GIVEN TASK »
Please pick out each line of the records below that contains the word "button" and copy those lines.

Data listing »
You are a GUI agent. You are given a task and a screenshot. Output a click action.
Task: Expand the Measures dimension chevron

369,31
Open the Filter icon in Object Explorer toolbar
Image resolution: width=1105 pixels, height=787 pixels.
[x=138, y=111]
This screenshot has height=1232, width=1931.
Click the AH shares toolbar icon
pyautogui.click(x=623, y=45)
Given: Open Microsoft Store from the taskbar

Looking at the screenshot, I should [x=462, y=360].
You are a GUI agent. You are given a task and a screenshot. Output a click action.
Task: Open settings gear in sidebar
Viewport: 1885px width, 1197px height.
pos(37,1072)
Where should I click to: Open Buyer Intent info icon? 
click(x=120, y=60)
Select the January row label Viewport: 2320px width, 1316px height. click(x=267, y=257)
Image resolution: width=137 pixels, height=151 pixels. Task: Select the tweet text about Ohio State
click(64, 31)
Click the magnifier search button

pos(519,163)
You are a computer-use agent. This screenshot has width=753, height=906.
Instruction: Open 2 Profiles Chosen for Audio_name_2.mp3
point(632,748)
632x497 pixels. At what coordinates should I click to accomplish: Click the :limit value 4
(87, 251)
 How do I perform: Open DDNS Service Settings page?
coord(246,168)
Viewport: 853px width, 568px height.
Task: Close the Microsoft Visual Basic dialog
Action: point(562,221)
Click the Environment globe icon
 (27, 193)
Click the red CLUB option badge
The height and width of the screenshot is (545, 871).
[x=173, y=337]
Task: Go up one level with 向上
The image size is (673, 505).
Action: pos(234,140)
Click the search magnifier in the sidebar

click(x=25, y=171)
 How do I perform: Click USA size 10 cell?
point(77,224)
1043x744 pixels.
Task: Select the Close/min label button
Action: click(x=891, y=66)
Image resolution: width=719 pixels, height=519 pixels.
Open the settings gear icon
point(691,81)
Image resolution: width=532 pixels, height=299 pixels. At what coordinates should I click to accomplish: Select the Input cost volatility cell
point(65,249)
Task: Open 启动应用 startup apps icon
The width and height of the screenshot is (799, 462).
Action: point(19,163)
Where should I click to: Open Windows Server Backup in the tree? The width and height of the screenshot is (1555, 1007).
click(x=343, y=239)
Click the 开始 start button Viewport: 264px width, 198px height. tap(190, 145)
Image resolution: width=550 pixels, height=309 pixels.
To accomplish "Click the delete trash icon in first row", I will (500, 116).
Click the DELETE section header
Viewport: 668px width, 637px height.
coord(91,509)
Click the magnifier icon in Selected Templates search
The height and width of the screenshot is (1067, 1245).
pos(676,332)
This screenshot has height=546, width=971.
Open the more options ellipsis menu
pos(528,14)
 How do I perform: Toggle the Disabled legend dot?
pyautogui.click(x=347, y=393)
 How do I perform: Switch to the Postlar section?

RESULT OF THE EXERCISE »
Click the magnifier search button
Task: Select the Close/min label button
Click the 开始 start button Viewport: 264px width, 198px height. tap(190, 145)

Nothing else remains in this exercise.